LabVenture - Revealing Systemic Impacts of a 12-Year Statewide Science Field ...

NSF Awards: 1811452

2022 (see original presentation & discussion)

Grades K-6

The Revealing Systemic Impacts of a Statewide Science Field Trip Program research study applies learning ecosystem models as a theoretical and analytic framework to investigate the impact of a longstanding, statewide field trip program in the state of Maine. The study uses the LabVenture program as an example of a longstanding field trip that has been running for more than 15-years and reaches 70% of students across the state to understand potential community-level impacts. Although there are many prior studies of field trips that focus on students, teachers or schools, the characteristics of the LabVenture program allow us to extend this work by exploring community-level questions such as: To what degree does an experience that is shared across a community lead to a traceable change that can be measured for those who participated and across the broader community?
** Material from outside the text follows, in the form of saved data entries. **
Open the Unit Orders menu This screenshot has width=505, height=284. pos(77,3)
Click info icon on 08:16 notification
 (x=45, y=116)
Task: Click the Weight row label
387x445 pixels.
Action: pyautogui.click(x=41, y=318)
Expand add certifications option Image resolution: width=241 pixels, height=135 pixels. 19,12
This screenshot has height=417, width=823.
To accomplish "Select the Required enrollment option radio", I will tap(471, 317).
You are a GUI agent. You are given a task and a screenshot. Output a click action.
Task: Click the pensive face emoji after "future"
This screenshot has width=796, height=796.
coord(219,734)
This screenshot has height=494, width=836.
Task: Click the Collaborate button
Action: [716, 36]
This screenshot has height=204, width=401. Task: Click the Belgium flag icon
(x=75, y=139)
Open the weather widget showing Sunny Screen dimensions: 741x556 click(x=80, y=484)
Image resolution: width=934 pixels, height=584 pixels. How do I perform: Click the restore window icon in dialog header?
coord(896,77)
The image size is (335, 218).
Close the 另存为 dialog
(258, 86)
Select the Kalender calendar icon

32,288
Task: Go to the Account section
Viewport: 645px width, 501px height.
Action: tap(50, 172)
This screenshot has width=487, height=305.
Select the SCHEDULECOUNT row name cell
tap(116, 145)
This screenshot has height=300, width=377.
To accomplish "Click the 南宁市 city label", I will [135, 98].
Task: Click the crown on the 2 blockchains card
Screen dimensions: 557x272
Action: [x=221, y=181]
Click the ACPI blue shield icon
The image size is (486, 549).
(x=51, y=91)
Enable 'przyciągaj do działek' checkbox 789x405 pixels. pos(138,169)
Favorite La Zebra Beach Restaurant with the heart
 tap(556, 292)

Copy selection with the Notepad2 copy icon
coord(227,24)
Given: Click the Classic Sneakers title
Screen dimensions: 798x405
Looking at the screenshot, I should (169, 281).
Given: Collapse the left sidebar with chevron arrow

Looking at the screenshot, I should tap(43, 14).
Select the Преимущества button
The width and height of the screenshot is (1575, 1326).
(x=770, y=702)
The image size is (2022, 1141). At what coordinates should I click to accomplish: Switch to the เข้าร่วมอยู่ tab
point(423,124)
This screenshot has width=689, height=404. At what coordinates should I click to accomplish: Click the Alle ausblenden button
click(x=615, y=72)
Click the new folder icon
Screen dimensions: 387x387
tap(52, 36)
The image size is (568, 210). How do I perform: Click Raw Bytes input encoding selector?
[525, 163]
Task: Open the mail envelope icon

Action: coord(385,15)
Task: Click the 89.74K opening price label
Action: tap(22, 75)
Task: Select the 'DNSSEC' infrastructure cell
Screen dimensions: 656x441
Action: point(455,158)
In what ways, if at all, can one out-of-school experience have an influence on the larger learning ecosystem (e.g., the Maine education system)? The video will highlight our research findings from complementary data collection methods including retrospective interviews with students and teacher alumni, a statewide survey administered with the public across the state of Maine, intercept interviews and focus group discussions in case study communities. We look forward to talking with other researchers conducting studies with community partners and to discussing implications of study findings with researchers and education practitioners.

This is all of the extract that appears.